• [Data supplied]:

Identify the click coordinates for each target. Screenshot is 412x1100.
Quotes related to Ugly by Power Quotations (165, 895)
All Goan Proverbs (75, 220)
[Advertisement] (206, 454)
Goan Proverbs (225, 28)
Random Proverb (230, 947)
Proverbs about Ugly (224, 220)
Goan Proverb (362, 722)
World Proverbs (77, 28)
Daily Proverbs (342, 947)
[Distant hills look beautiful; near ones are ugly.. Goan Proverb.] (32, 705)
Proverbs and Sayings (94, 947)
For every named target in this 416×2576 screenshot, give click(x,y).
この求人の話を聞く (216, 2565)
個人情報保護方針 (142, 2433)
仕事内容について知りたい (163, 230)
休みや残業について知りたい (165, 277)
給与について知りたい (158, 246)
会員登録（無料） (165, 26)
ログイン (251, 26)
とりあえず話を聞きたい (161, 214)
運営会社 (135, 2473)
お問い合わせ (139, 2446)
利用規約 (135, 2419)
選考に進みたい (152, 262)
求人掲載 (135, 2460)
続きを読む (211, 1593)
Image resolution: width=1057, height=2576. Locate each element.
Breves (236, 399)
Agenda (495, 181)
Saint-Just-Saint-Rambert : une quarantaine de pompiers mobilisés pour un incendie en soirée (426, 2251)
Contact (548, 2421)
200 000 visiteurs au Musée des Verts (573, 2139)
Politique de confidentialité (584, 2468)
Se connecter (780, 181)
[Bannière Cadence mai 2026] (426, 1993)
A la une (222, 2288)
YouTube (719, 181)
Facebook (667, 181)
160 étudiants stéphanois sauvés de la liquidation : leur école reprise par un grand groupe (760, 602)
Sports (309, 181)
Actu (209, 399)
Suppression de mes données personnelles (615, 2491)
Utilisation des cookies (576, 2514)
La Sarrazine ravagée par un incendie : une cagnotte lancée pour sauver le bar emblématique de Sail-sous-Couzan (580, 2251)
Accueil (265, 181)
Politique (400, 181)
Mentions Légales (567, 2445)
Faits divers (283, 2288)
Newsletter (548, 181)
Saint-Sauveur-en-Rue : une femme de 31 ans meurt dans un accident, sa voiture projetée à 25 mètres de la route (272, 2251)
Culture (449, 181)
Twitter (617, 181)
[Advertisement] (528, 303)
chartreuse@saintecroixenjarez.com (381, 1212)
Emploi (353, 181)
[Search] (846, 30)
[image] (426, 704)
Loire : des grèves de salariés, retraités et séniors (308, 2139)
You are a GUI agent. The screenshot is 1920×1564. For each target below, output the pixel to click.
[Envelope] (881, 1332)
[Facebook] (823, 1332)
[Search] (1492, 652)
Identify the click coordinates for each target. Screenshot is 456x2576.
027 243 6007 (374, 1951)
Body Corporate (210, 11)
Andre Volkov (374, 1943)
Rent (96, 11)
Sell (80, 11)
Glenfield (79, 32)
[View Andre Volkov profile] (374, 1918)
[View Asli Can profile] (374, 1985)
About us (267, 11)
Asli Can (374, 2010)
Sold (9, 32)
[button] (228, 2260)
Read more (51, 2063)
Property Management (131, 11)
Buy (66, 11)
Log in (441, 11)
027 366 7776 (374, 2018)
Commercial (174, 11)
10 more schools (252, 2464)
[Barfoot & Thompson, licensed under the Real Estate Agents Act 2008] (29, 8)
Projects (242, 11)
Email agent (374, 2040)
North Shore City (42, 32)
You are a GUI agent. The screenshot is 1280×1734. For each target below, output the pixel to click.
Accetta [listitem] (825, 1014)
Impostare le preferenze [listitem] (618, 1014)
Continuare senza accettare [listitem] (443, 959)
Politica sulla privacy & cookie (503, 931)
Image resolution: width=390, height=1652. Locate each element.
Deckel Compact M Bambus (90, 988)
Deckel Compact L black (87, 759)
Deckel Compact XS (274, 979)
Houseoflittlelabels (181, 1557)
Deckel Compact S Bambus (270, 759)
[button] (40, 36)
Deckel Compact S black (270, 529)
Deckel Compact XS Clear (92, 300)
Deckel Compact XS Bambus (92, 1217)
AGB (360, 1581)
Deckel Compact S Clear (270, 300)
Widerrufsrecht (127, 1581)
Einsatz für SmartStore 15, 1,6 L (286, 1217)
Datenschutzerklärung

• [Exercise instructions]: Would you copy, unchanged, the stretch of the records above that begins at the line containing "Log in (441, 11)" and ends at the line containing "Deckel Compact XS Clear (92, 300)", and only that?

• [Reply]:
Log in (441, 11)
027 366 7776 (374, 2018)
Commercial (174, 11)
10 more schools (252, 2464)
[Barfoot & Thompson, licensed under the Real Estate Agents Act 2008] (29, 8)
Projects (242, 11)
Email agent (374, 2040)
North Shore City (42, 32)
You are a GUI agent. The screenshot is 1280×1734. For each target below, output the pixel to click.
Accetta [listitem] (825, 1014)
Impostare le preferenze [listitem] (618, 1014)
Continuare senza accettare [listitem] (443, 959)
Politica sulla privacy & cookie (503, 931)
Image resolution: width=390, height=1652. Locate each element.
Deckel Compact M Bambus (90, 988)
Deckel Compact L black (87, 759)
Deckel Compact XS (274, 979)
Houseoflittlelabels (181, 1557)
Deckel Compact S Bambus (270, 759)
[button] (40, 36)
Deckel Compact S black (270, 529)
Deckel Compact XS Clear (92, 300)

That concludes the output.